*GIVEN PROBLEM*
Retype every line of the following items without any changes.

[Target pointing data]
-=-=-=-=-

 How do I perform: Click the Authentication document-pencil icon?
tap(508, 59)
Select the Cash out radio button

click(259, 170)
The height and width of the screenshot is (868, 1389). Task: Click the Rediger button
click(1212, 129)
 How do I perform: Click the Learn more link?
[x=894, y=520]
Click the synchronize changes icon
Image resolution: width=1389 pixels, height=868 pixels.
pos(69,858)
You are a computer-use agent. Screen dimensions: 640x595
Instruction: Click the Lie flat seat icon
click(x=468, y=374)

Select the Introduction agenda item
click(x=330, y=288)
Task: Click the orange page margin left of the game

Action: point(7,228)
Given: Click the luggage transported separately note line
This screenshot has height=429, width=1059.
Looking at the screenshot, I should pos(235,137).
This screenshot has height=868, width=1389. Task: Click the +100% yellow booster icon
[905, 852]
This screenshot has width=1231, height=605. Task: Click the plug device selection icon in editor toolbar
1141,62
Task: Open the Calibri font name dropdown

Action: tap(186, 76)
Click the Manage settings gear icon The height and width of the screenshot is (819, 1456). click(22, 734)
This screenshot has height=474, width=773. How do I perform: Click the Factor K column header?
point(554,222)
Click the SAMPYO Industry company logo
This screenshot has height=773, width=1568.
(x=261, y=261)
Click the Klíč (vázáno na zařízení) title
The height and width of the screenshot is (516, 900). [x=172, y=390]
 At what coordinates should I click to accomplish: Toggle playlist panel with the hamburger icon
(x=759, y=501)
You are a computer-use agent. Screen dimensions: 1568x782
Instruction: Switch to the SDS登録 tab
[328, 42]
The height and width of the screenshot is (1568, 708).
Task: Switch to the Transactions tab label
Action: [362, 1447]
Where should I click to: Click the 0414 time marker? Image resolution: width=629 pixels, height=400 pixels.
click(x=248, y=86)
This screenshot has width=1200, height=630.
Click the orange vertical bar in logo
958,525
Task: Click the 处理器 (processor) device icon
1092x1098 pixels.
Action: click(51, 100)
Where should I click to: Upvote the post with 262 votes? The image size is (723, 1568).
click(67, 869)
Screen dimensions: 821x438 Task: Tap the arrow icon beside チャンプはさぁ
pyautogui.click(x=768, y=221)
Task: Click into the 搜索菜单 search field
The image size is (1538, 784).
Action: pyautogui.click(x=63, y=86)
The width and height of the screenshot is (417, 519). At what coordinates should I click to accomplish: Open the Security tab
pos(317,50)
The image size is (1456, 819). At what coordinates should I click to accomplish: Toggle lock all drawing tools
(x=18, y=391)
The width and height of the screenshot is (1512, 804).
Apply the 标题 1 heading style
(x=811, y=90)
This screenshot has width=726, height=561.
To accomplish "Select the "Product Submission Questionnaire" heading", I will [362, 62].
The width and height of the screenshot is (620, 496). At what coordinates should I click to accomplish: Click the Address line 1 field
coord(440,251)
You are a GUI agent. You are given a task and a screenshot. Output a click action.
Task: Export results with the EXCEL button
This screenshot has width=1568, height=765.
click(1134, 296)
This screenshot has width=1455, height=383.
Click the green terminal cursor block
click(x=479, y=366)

-=-=-=-=-

*SOLUTION TO THE PROBLEM*
 How do I perform: Click the Authentication document-pencil icon?
tap(508, 59)
Select the Cash out radio button

click(259, 170)
The height and width of the screenshot is (868, 1389). Task: Click the Rediger button
click(1212, 129)
 How do I perform: Click the Learn more link?
[x=894, y=520]
Click the synchronize changes icon
Image resolution: width=1389 pixels, height=868 pixels.
pos(69,858)
You are a computer-use agent. Screen dimensions: 640x595
Instruction: Click the Lie flat seat icon
click(x=468, y=374)

Select the Introduction agenda item
click(x=330, y=288)
Task: Click the orange page margin left of the game

Action: point(7,228)
Given: Click the luggage transported separately note line
This screenshot has height=429, width=1059.
Looking at the screenshot, I should pos(235,137).
This screenshot has height=868, width=1389. Task: Click the +100% yellow booster icon
[905, 852]
This screenshot has width=1231, height=605. Task: Click the plug device selection icon in editor toolbar
1141,62
Task: Open the Calibri font name dropdown

Action: tap(186, 76)
Click the Manage settings gear icon The height and width of the screenshot is (819, 1456). click(22, 734)
This screenshot has height=474, width=773. How do I perform: Click the Factor K column header?
point(554,222)
Click the SAMPYO Industry company logo
This screenshot has height=773, width=1568.
(x=261, y=261)
Click the Klíč (vázáno na zařízení) title
The height and width of the screenshot is (516, 900). [x=172, y=390]
 At what coordinates should I click to accomplish: Toggle playlist panel with the hamburger icon
(x=759, y=501)
You are a computer-use agent. Screen dimensions: 1568x782
Instruction: Switch to the SDS登録 tab
[328, 42]
The height and width of the screenshot is (1568, 708).
Task: Switch to the Transactions tab label
Action: [362, 1447]
Where should I click to: Click the 0414 time marker? Image resolution: width=629 pixels, height=400 pixels.
click(x=248, y=86)
This screenshot has width=1200, height=630.
Click the orange vertical bar in logo
958,525
Task: Click the 处理器 (processor) device icon
1092x1098 pixels.
Action: click(51, 100)
Where should I click to: Upvote the post with 262 votes? The image size is (723, 1568).
click(67, 869)
Screen dimensions: 821x438 Task: Tap the arrow icon beside チャンプはさぁ
pyautogui.click(x=768, y=221)
Task: Click into the 搜索菜单 search field
The image size is (1538, 784).
Action: pyautogui.click(x=63, y=86)
The width and height of the screenshot is (417, 519). At what coordinates should I click to accomplish: Open the Security tab
pos(317,50)
The image size is (1456, 819). At what coordinates should I click to accomplish: Toggle lock all drawing tools
(x=18, y=391)
The width and height of the screenshot is (1512, 804).
Apply the 标题 1 heading style
(x=811, y=90)
This screenshot has width=726, height=561.
To accomplish "Select the "Product Submission Questionnaire" heading", I will [362, 62].
The width and height of the screenshot is (620, 496). At what coordinates should I click to accomplish: Click the Address line 1 field
coord(440,251)
You are a GUI agent. You are given a task and a screenshot. Output a click action.
Task: Export results with the EXCEL button
This screenshot has width=1568, height=765.
click(1134, 296)
This screenshot has width=1455, height=383.
Click the green terminal cursor block
click(x=479, y=366)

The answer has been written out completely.